Recovery to Practice - Next Steps

Recovery to Practice Next Steps training brings together peer support providers from a variety of places (geography, philosophy, training, lived experiences, educational backgrounds, and perspectives) to share the richness of their lived experiences as peer providers, learn with and from each other, and come to a common understanding of how to support people in recovery through some of the current best practices in peer support.

The dynamic collaborative teaching style is a natural fit for those already trained as Facilitators. Come learn how becoming a Next Steps facilitator can be a next step in your career as a Facilitator.

Learning Objectives:
(1) Describe the Recovery to Practice (RTP) project and goal of the Next Steps training.
(2) Discuss the difference between collaborative learning and traditional training.
(3) Experience a collaborative element of the Next Steps training and describe how it relates to peer support.

Rita Cronise is an Advanced Level WRAP Facilitator and an instructional design consultant living in upstate New York. She is a distance learning adjunct faculty member at Rutgers University and coordinator for the International Association of Peer Supporters (iNAPS), where she has worked with Executive Director Steve Harrington and many peer contributors on the development of the Recovery to Practice Next Steps curriculum.

Colleen Sheehan is a member of the New York Association of Psychiatric Rehabilitation Services (NYAPRS) Training Collective with lived experience in the mental health system and over 15 years of using that experience to promote systems change.
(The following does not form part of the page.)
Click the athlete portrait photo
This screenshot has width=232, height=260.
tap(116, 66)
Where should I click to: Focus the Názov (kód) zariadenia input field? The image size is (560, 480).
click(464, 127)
She facilitates recovery and the perspective of someone with lived experience in mental health agencies, with peer specialists, in academia, and in hospitals including some involved in the SAMHSA "Positive Alternatives to Restraint and Seclusion" grant. She is a Copeland Center-trained WRAP Facilitator and also has years of volunteer experience facilitating the Alternatives to Violence Project (AVP) and related collaborative learning circles in prisons and in the community.